Description
The Mohamed bin Zayed University of Artificial Intelligence (MBZUAI) is seeking a highly motivated Postdoctoral Research Associate to join a cutting‑edge interdisciplinary project. In this role you will deeply understand the physics and operation of cryogenic scanning transmission electron (cryoSTEM) microscopes, and apply this understanding to design the architecture of entirely new foundation models that directly advance the frontier of computational biology and machine learning. You will also implement parallel systems capable of training such models across large GPU clusters on cryoSTEM datasets in the multi‑terabyte range. This position plays a pivotal role in supporting ongoing, high‑impact research programs within our lab.
The successful candidate will work under the joint guidance of two experts in computational microscopy and machine‑learning systems, blending expertise in advanced bioimage informatics and parallel computing:
- Dr. Min Xu – Affiliated Associate Professor of Computer Vision, MBZUAI & associate professor at Carnegie Mellon University. Dr. Xu directs a dynamic research laboratory focused on computational biology, bioimage informatics, and structural biology. His core scientific research uses computer vision to pioneer new methods for 3D cellular structure analysis and cryo‑electron tomography (cryo‑ET).
- Dr. Qirong Ho – Assistant Professor of Machine Learning and Computer Science, MBZUAI. Dr. Ho specializes in distributed machine learning and systems architecture. His expertise drives the design of robust, parallelized systems required to scale massive biomedical imaging models efficiently over distributed GPU environments.
Key Responsibilities
- Understand CryoSTEM Microscopy: Become deeply familiar with the physics and operation of state‑of‑the‑art cryoSTEM microscopes.
- Design Foundation Models: Create new model architectures for cryoSTEM data, informed by the strengths and limitations of cryoSTEM microscopes and their data pipeline. These foundation models will be used to improve the operation of cryoSTEM microscopes when applied to biological samples.

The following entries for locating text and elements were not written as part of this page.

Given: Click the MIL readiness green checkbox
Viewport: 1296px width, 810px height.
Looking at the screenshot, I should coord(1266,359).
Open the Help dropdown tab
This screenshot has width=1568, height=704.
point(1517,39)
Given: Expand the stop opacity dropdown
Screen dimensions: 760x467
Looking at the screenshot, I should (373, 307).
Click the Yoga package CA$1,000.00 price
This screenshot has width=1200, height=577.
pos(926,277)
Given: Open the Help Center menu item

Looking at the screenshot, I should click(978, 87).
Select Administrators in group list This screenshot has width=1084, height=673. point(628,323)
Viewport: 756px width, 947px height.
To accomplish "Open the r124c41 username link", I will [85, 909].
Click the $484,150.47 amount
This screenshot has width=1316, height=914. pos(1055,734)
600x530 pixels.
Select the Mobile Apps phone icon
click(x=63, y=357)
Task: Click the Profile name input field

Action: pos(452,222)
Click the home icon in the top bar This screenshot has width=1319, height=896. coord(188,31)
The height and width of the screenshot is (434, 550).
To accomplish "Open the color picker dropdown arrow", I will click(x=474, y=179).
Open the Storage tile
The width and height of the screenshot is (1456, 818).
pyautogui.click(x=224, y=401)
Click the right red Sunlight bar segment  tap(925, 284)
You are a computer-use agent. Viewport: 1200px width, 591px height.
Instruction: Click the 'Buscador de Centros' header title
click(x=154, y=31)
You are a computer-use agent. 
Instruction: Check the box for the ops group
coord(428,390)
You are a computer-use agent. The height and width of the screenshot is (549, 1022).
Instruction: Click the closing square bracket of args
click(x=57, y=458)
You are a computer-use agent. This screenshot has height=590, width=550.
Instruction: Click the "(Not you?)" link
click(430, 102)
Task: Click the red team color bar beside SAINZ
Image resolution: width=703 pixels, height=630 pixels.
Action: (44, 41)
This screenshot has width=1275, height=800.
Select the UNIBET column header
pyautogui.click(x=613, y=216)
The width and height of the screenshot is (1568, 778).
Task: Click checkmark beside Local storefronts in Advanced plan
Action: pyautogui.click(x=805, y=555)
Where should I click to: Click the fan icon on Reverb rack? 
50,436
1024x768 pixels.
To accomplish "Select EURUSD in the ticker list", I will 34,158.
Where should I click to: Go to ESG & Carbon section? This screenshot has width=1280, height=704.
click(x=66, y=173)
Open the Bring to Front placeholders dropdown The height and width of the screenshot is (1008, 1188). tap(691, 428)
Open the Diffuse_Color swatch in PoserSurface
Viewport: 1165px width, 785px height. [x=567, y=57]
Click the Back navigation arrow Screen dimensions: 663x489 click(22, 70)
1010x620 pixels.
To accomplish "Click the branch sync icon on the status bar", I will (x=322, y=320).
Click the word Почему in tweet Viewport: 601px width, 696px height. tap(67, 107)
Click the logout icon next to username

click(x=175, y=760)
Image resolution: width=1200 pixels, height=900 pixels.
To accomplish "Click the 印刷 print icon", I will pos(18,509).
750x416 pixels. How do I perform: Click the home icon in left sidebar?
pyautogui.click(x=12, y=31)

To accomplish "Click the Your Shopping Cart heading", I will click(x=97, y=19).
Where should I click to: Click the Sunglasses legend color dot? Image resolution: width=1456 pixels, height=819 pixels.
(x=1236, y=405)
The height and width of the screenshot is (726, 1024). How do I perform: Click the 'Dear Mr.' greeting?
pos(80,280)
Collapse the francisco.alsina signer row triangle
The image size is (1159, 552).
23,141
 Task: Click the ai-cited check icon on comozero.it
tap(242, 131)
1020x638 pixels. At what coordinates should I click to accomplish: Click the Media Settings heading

- Parallel Model Training: Deploy parallel computing systems for training large‑scale cryoSTEM foundation models.
- Project Leadership: Manage complex research sub‑projects and ensure research milestones are met.
- Mentorship: Guide and mentor graduate students and junior researchers within the lab.
- Academic Output: Author high‑impact publications and produce other key deliverables to share findings with the broader scientific community.
Qualifications
This position requires a PhD in Computer Science, Electrical Engineering, Artificial Intelligence, Biomedical Imaging, Computational Biology, or a closely related field.
- Research Record: A strong, established track record of publications in computational microscopy, computer vision, or parallel machine learning.
- Adaptability: A demonstrated willingness to learn and bridge the gap into complementary domains required by this project (computational microscopy, computer vision or parallel ML).
- Domain Knowledge: Experience working with biomedical imaging is highly preferred, with a particular emphasis on electron microscopy (EM) data.
- Communication: Excellent analytical, oral, and written communication skills.
Benefits
- Top‑Tier Compensation: Competitive salaries aligned with leading global academic institutions.
- Exceptional Benefits:
- Comprehensive health & life insurance.
- Relocation support for international hires.
- Live in Abu Dhabi: World’s safest city, year‑round sunshine, rich culture, and modern amenities.
- Industry & Government Collaborations: Work with top AI researchers, leading tech firms, and policymakers.